Although there is a divide over whether to initiate ART immediately or to wait until CD4 count levels are approximately 350 cells/mcL, there are also opposing views on whether comorbidities in HIV patients are associated with treatment regimens or whether current treatment options are less toxic than years past, and waiting to treat these patients increases their risk for comorbidities.

Treat as soon as possible

According to Michael S. Saag, MD, Jim Straley Endowed Chair in AIDS Research, and director of the Center for AIDS Research at the University of Alabama at Birmingham, there are several factors supporting the initiation of therapy as soon as possible.

For example, the biology of viral replication backs early initiation; there is an association between inflammation and earlier onset of multiple comorbidities; and the safety and efficacy of current treatment regimens have improved from years past.

Saag said data have demonstrated a clear benefit of ART at any CD4 count level — although data from randmonized trials are lacking for the highest CD4 count strata.

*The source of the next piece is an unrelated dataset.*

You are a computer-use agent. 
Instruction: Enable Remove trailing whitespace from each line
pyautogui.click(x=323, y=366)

“In addition to the demonstrated and inferred benefits to the individual patient, we now have a public health benefit of earlier intervention — treatment is prevention,” Saag said. “From a practical perspective, we are talking about life-long therapy.

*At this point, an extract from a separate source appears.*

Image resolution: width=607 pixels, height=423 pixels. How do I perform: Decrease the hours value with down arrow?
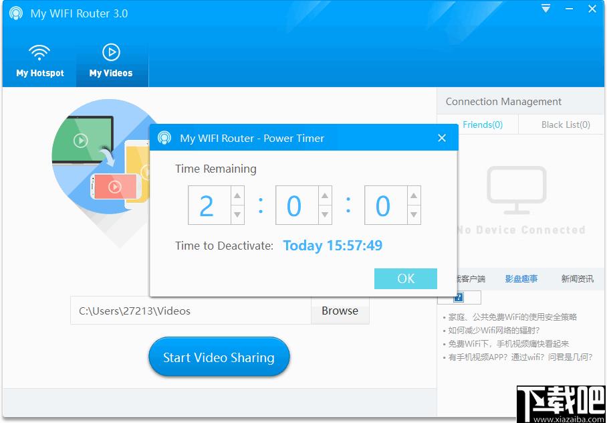click(237, 215)
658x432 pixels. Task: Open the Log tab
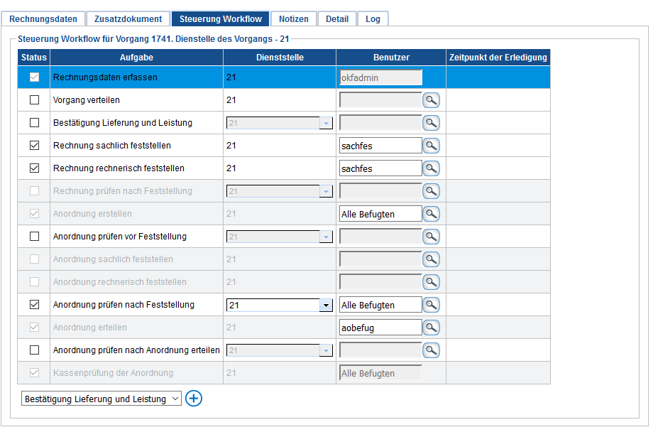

“All the evidence is screaming at us that early intervention makes sense. My concern is the damage that will be done if we wait to treat the patient — we will start to see earlier heart attacks, cancer,  neurocognitive impairment, and strokes. The risk for adverse events from HIV doesn’t simply go away because we wait to treat the patient,” he said.

Wait to treat

Jens Lundgren, MD, professor at Copenhagen University Hospital/Rigshospitalet and at the University of Copenhagen, Denmark, said it is best to wait to initiate treatment until the patient has CD4 count levels of approximately 350 cells/mcL.

Jens D. Lundgren, MD, DMSc 

Jens Lundgren

“It remains controversial whether the extent to which ART results in net benefit if used by patients with HIV with a high CD4 count, particularly those with early HIV infection,” he said. “This controversy is primarily reflecting lack of solid evidence from randomized controlled trials.”

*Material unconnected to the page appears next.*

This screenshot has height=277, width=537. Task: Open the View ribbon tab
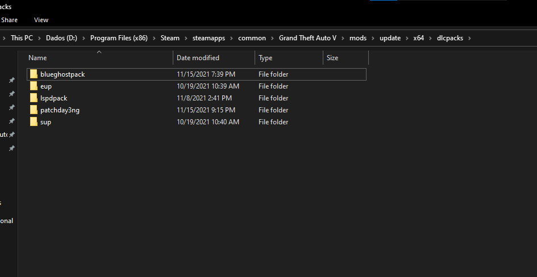point(41,20)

No trial has demonstrated net benefit from use of ART above currently accepted CD4 count thresholds (350 cells/mcL), and the completed observation studies do not support the claim of benefit either, according to Lundgren, who added that there are also no data to support early ART in resource-limited settings.

“The new START trial may show net harm from early use of ART, and such a result would severely undermine use of ART as prevention in early HIV infection,” he said. “The risk of early ART initiation to the HIV infected vs. the benefit of prevention to society is important to accurately determine. Current guidelines of generally initiating ART once the patient develops HIV-related symptoms or the CD4 count drops to levels around 350 cells/mcL should be adhered to until further evidence has emerged.”

For more information:

Lundgren J. #113.

Saag M. #112. Both presented at: HIV11 Congress; Nov. 11-15, 2012; Glasgow.

Disclosure: Saag reports financial relationships with BI, BMS, Gilead, Merck, Janssen and ViiV. Lundgren reports no relevant financial disclosures.